En conséquence, le bail qui a commencé à courir tacitement le 19 juillet 1995 ( à l’expiration du bail civil initial) était un bail commercial, dont la durée, en l’absence de toute volonté expresse contraire des parties, ne peut, aux termes de l’article 145-4 alinéa 1er du même Code, “être inférieure à neuf ans”.
Ce bail venait donc à expiration le 18 juillet 2004.
Ainsi, lorsque la Ville de PUTEAUX a fait délivrer congé le 19 février 2002, elle ne pouvait valablement se prévaloir, pour prétendre au déplafonnement du loyer, des dispositions de l’article L. 145-2-I-3° du Code de commerce puisque le bail expiré n’avait pas une durée supérieure à
12 ans.
Le congé étant prématuré, ses effets doivent être reportés au 19 juillet 2004.
* Sur la qualification des locaux :
Pour déterminer si les locaux loués par LA POSTE constituent, au-delà de leur appellation de “bureau de poste”, des locaux à usage exclusif de bureaux au sens de la législation sur les baux commerciaux, il convient de rechercher s’ils obéissent aux deux critères requis pour justifier pareille classification, à savoir la réception de clientèle et – surtout – l’absence de dépôt ou de livraison de marchandises.

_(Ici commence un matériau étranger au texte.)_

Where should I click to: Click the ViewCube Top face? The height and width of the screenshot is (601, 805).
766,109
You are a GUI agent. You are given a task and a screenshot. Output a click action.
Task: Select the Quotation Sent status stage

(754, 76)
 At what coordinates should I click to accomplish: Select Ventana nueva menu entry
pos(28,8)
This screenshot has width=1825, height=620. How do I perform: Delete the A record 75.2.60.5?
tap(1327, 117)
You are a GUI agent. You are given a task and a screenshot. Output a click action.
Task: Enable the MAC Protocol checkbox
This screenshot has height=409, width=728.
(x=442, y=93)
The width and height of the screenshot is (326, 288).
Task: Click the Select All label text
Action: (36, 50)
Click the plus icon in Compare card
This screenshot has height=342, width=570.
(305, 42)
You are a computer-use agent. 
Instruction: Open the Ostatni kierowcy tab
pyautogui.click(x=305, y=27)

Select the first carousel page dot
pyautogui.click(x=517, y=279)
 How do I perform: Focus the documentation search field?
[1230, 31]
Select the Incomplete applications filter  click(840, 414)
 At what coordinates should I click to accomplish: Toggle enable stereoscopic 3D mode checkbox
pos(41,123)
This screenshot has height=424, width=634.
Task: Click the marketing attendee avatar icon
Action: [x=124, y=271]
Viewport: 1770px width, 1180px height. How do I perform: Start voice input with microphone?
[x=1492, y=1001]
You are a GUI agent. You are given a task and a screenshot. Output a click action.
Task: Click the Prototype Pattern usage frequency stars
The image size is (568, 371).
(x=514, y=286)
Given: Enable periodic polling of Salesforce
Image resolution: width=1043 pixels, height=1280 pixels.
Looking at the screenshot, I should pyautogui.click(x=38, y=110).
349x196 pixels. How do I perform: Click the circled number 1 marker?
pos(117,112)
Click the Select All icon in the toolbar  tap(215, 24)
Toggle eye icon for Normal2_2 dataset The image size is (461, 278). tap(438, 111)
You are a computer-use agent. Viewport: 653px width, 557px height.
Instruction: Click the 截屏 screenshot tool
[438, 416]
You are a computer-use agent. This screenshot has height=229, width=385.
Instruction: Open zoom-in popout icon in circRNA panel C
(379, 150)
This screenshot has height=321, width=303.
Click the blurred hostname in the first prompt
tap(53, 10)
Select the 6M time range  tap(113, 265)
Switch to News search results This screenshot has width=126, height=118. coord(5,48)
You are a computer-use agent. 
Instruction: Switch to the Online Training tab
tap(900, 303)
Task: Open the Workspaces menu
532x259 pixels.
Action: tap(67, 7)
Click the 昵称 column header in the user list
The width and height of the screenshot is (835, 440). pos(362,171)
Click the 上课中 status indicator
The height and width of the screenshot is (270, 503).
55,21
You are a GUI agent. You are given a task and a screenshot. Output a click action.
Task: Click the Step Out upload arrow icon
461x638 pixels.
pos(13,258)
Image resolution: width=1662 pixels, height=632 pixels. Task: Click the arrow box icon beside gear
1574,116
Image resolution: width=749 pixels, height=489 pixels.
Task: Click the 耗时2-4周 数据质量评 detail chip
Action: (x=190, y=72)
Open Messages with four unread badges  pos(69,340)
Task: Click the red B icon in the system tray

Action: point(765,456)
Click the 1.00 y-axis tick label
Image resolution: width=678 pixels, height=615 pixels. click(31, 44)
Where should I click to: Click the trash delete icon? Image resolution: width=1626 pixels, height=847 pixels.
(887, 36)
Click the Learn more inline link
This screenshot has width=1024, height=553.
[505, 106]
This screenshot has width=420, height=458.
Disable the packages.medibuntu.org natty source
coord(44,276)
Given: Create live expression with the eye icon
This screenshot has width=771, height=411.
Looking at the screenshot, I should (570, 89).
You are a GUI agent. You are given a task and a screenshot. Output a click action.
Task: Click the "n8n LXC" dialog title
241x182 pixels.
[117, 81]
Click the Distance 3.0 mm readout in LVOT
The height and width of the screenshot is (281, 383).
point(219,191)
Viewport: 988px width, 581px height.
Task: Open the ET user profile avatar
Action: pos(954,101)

Or, s’il est indéniable qu’un bureau de poste reçoit de la clientèle, à savoir tous les usagers qui envoient du courrier, retirent ou expédient des plis recommandés et des mandats, l’activité qui s’y déroule implique également que des marchandises y sont déposées ou livrées : non seulement des colis destinés à être acheminés, mais également tous les objets qui sont vendus dans tout bureau de poste : timbres – pour l’affranchissement et aussi comme objets de collection – mais également souvenirs philatéliques, emballages pré-affranchis, cartes téléphoniques. Du reste, le décret n° 90-1214 du 29 décembre 1990 relatif au Cahier des charges de LA POSTE dispose, en son article 7, que “des prestations complémentaires aux services dont l’exclusivité est réservée à La Poste peuvent être proposées par cette dernière. Elles sont offertes selon les modalités prévues au présent article lorsqu’elles relèvent d’un domaine ouvert à la concurrence”.
Dans ces conditions, les locaux dont s’agit ne répondent pas aux critères requis pour être qualifiés de locaux à usage exclusif de bureaux. Ils ne relèvent donc pas du régime de l’article 23-9 du décret n° 53-960 du 30 septembre 1953 relatif aux modalités de fixation du bail des locaux à usage exclusif de bureaux.
* Sur l’évolution des facteurs locaux de commercialité :
Aux termes de l’article L. 145-34 du Code de commerce, le loyer d’un local commercial est déplafonné en cas de “modification notable des éléments” de la valeur locative depuis la conclusion du bail expiré, la valeur locative étant, selon l’article L. 145-33 alinéa 2-4° du même Code, déterminée notamment d’après “les facteurs locaux de commercialité”.
En l’espèce, la Ville de PUTEAUX, pour solliciter le déplafonnement du loyer à compter du 1er septembre 2002, date de renouvellement du bail par l’effet du congé à compter du 31 août 2002 avec offre de renouvellement, verse aux débats des documents établissant, selon elle, l’évolution de tels facteurs, notamment l’augmentation de sa population. Toutefois, ces éléments de preuve sont contestés par LA POSTE, qui les estiment insuffisants et non pertinents comme trop généraux, sans référence avec le périmètre du 10 […].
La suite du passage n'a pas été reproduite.